WHAT THE EXERCISE ASKS: Copy out the lines from the start up to and including the line that contains "Looking at the image, I should click on (2556, 12).", with no changes.

DATA SHOWN:
────────────────
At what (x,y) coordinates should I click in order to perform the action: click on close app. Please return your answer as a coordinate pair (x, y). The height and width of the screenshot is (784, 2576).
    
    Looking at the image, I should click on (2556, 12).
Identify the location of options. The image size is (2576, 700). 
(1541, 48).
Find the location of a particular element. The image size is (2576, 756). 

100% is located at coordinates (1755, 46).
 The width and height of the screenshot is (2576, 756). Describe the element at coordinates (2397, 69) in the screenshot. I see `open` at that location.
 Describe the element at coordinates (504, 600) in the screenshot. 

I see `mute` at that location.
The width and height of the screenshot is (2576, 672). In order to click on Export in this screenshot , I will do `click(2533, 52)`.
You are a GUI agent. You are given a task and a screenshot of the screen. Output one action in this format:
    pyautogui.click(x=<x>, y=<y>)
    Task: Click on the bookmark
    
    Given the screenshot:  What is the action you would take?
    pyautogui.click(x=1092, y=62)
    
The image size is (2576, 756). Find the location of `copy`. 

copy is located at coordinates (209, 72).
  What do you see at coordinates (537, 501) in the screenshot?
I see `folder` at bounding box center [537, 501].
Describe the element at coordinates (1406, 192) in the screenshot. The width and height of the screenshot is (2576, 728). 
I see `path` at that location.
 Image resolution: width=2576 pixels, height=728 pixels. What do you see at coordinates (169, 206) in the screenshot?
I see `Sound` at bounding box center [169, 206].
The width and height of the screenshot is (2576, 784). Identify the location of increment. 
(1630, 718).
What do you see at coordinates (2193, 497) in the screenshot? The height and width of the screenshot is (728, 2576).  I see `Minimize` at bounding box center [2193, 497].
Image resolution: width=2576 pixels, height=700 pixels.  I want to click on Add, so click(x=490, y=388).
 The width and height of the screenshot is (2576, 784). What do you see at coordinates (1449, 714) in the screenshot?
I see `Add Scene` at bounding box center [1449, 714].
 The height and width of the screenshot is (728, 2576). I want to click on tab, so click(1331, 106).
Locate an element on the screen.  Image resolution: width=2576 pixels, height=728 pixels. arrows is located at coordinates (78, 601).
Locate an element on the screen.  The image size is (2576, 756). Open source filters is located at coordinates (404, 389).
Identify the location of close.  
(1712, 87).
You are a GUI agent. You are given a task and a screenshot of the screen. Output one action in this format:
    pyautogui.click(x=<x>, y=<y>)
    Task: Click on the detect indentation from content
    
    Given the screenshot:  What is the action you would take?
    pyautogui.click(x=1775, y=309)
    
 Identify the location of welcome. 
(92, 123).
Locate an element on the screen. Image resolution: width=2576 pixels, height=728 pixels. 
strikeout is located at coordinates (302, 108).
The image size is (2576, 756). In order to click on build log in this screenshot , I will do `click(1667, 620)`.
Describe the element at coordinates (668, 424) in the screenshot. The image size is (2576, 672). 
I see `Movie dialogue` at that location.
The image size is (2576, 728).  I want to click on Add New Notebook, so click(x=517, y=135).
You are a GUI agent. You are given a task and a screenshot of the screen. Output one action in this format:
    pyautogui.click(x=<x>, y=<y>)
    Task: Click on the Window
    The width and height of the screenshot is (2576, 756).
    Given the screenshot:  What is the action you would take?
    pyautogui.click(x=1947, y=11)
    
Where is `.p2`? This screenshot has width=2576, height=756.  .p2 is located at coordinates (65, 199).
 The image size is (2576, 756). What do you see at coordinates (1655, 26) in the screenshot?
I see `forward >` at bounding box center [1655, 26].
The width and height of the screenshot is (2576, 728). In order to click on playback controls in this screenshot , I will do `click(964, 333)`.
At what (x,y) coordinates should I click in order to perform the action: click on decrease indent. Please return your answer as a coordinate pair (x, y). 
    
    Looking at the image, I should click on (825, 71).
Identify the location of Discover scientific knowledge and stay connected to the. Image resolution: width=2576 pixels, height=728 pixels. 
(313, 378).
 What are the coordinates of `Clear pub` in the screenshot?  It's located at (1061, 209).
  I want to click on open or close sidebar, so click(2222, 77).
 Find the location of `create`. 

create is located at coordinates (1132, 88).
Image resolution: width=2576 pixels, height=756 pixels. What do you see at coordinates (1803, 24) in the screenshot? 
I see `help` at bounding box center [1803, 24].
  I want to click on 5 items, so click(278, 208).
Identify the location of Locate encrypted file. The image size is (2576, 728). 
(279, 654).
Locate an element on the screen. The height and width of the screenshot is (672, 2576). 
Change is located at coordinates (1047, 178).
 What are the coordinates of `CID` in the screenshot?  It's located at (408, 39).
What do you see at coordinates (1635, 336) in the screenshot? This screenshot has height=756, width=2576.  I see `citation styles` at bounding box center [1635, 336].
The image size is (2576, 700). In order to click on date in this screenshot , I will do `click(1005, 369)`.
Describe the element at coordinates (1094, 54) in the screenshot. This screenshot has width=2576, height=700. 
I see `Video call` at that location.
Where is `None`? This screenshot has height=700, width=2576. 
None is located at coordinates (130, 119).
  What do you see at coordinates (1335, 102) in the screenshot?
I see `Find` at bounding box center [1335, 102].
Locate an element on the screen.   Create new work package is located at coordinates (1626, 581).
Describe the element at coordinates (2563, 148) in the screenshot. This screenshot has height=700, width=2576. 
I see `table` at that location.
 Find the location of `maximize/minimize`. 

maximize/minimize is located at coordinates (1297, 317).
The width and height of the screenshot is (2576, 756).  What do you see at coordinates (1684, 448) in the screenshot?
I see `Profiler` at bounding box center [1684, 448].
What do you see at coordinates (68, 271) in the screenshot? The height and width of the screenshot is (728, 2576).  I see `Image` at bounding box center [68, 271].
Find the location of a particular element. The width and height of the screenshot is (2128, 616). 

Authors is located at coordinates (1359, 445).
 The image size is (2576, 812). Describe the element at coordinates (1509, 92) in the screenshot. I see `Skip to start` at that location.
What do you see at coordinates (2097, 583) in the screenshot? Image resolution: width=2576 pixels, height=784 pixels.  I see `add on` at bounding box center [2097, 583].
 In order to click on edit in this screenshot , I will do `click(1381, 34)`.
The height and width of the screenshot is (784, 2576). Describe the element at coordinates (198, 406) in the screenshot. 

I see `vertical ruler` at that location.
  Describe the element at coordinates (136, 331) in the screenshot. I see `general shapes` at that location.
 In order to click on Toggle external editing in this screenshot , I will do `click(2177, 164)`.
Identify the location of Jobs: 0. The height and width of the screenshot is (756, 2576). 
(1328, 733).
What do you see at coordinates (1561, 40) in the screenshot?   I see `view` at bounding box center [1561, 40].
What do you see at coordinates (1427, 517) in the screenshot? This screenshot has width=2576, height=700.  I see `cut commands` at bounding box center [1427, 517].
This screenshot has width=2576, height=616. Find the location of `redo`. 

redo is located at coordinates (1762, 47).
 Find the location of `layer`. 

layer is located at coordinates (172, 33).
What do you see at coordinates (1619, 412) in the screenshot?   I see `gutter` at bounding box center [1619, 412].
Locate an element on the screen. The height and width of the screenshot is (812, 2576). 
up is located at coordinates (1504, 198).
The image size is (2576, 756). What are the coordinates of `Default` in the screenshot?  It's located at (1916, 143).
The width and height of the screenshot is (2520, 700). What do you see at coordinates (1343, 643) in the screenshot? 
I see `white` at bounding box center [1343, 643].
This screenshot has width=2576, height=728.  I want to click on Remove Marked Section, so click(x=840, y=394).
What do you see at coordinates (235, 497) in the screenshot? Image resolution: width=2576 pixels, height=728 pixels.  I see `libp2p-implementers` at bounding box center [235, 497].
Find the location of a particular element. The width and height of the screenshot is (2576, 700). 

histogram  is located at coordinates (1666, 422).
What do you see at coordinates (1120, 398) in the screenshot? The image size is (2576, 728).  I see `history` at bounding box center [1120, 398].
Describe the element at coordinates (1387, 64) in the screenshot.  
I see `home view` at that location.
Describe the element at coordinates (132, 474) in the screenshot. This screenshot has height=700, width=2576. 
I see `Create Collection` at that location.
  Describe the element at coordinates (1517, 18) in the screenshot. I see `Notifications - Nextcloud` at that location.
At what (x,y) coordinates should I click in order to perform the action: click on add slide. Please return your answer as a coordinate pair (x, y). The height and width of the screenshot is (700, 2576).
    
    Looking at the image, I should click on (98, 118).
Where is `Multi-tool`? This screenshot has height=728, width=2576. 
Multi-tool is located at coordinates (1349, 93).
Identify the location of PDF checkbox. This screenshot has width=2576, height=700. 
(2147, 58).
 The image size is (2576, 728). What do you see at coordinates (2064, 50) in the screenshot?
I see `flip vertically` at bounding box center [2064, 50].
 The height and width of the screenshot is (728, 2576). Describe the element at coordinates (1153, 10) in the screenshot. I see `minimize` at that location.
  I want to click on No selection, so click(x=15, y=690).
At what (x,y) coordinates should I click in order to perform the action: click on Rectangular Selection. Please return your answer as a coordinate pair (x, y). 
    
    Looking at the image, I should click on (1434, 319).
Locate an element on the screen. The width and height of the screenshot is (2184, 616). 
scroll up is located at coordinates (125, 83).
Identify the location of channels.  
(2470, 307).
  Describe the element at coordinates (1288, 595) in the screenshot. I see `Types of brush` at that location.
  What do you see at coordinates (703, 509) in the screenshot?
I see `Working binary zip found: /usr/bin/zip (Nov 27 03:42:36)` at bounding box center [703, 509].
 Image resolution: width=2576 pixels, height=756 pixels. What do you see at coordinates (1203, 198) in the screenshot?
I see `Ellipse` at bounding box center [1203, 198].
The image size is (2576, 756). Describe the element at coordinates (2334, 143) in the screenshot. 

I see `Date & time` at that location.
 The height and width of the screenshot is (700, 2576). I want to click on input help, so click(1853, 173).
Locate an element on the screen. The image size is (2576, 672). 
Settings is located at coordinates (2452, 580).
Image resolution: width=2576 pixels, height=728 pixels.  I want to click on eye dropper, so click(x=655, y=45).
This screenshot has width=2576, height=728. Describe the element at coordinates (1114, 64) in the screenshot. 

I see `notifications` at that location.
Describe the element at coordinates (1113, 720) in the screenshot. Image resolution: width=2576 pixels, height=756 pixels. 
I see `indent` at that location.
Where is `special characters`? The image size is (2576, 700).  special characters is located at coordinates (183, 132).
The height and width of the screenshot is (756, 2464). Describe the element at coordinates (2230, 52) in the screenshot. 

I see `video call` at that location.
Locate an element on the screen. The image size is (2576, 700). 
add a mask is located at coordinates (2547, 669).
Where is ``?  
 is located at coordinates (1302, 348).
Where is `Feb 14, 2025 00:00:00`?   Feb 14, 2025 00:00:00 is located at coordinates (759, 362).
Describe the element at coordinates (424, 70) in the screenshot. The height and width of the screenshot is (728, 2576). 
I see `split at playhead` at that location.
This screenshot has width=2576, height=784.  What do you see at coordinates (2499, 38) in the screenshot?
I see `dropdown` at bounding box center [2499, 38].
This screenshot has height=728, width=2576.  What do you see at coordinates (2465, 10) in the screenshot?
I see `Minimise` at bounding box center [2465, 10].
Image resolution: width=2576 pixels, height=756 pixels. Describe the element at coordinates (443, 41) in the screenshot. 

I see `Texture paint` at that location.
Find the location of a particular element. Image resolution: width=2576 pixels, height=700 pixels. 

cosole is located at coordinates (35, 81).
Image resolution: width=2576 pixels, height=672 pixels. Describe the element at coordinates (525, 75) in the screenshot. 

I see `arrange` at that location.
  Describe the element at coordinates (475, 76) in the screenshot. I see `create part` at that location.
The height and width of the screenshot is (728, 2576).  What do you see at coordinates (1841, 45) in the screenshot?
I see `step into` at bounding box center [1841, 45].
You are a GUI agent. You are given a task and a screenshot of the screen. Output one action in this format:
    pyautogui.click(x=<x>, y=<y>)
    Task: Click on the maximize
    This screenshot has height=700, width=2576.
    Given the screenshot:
────────────────
FULL RESPONSE:
At what (x,y) coordinates should I click in order to perform the action: click on close app. Please return your answer as a coordinate pair (x, y). The height and width of the screenshot is (784, 2576).
    
    Looking at the image, I should click on (2556, 12).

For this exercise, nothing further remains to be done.